I have spent much of my leisure time peering at it from various lofty vantage points, trying in vain to discover its subject. Of course, the theme of a mural so large as to cover the entire ceiling of the vast building cannot be determined from any single location or perspective, but determining the subject of at least a small portion of the mural is my secondary purpose, so to speak, of my daily visits to the Library.

These precarious parapets are also a pleasant place to rest, away from the milling throng, and from my own incessant searching, as few venture to such dizzy heights.

I must tell you now of the volume I seek. It is entitled LOLA. I know little about its physicality except that it is supposedly a thin volume of a very few pages, but its import is incomparable. Its stature had grown to mythic proportions long before I was born, and tales of individuals having spent their entire lives searching for this rare volume have been passed down through the generations.  

At times it seems to me everyone is frantically looking for the same volume I am searching for, since LOLA could as well be anywhere as anywhere else. Although LOLA is the rarest of books in the Library, I have always considered that it would be the easiest book to find just for this reason.  

For instance, it could be laying on some obscure table in a dim corner or on top of a stack of books on one of the many Librarians’ desks for all to see. All I had to do was to aimlessly wander about, casually glancing here and there, and I would find it staring up at me, its title shining in large silver letters or lit by its own special light.

I must say now that LOLA is a book banned by the Authorities. Of course, many books are banned and forbidden to be read. Even so, all of these banned volumes exist within the Library, so I knew LOLA exists here, too. The Authorities allow this on the premise that, given the enormous number of volumes in the Library, and the extreme difficulty in finding any specific edition, it would be next to impossible to actually find any book on the forbidden list.

LOLA is of course certainly the most famous book of all in the Library. I actually used to think no one else was looking for it because of its extreme rarity and its position as first on the list of forbidden volumes, which is the vary nature of its fame. No one would consider that it could be found in the numberless volumes because of its singular uniqueness. This is why I think LOLA should be much easier to find than the numerous books that are the most sought after.

This is my advantage, and the reason I have some confidence of success.
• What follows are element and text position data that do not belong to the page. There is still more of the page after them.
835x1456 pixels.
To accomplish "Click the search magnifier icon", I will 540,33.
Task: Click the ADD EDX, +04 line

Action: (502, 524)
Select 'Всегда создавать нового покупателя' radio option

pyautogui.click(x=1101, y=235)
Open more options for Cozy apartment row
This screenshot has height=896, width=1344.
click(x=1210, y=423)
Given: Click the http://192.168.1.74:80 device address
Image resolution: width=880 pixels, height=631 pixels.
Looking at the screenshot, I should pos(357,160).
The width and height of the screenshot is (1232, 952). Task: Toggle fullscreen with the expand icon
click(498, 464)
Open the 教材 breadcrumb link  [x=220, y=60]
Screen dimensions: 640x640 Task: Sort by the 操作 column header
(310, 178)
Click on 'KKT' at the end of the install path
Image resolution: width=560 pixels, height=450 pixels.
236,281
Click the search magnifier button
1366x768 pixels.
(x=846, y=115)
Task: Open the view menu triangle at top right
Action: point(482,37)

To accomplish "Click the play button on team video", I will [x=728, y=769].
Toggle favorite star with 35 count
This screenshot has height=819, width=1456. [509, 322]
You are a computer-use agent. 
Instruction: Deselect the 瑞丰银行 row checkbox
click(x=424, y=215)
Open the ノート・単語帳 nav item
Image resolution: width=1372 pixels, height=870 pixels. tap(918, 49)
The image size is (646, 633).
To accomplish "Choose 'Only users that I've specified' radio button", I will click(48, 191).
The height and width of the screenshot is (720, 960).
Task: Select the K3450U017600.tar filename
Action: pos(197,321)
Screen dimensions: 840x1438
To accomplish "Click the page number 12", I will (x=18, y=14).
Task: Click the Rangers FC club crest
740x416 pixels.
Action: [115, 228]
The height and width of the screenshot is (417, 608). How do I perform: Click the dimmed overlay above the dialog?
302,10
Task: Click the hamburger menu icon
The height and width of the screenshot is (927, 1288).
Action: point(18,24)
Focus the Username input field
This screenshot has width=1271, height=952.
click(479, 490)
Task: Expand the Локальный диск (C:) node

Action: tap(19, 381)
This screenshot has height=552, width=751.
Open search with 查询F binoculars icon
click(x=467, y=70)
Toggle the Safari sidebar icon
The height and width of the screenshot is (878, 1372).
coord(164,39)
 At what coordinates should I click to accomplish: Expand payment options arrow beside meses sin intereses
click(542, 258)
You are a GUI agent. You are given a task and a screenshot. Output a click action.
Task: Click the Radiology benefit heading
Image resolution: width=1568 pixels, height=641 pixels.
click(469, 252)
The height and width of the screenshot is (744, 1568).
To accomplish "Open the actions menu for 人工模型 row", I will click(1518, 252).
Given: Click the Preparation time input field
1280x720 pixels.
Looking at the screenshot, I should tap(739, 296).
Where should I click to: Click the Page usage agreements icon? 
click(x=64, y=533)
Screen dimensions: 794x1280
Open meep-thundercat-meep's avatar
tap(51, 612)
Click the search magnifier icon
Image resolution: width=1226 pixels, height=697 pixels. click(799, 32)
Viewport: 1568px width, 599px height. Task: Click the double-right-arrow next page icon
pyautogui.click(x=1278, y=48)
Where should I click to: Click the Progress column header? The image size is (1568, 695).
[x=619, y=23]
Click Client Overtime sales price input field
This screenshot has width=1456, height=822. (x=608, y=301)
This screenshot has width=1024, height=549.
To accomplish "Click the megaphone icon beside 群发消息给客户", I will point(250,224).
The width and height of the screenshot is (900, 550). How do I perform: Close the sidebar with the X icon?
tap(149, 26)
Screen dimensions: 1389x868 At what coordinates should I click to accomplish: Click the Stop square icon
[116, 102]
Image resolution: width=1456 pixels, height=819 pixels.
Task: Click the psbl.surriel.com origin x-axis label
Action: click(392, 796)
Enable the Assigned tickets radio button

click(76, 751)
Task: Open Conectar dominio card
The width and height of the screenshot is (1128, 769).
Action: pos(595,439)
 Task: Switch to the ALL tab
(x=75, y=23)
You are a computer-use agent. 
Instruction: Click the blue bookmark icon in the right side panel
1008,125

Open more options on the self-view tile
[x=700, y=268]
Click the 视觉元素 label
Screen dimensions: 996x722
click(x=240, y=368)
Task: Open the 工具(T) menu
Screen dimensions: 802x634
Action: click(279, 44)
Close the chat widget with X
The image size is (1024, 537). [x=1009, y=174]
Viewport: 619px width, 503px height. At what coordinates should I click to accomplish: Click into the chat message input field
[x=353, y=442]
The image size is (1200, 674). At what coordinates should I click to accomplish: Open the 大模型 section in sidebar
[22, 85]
If something is obscure enough, no one will think he or she could possibly find it and would soon give up their search, so the one who continues to look is the most likely to succeed.

Another benefit is, as usual, most searchers are looking for the most popular books, and of course, they are the most difficult to find, because there is much competition to discover them.  Also, there is only one copy of each book in the Library, so if someone did find one of the popular ones, took it to a table and began to read, all the other searchers search in vain for that particular title.

Now, I should tell you the reason I so wish to discover LOLA. It is because I believe LOLA contains the answer to my question. And I only have one question I need answered. This is why this book is the most rare and singular item in the entire Library for me. If this gigantic structure contained only one book, this book would be LOLA.

I will most likely spend the rest of my life in this Library, searching. My trust that I shall find LOLA one day remains invincible. Some may consider a quest such as this foolish, and unwise to spend one’s entire life seeking after one resolution, one reply. But my resolve remains tenacious and relentless.

Even if I should perish during my pursuit, and never discover the volume I seek, a life such as mine cannot be imprudent, and I should die a happy man in the knowledge that I stood unwavering and steadfast, and my resolve never wavered.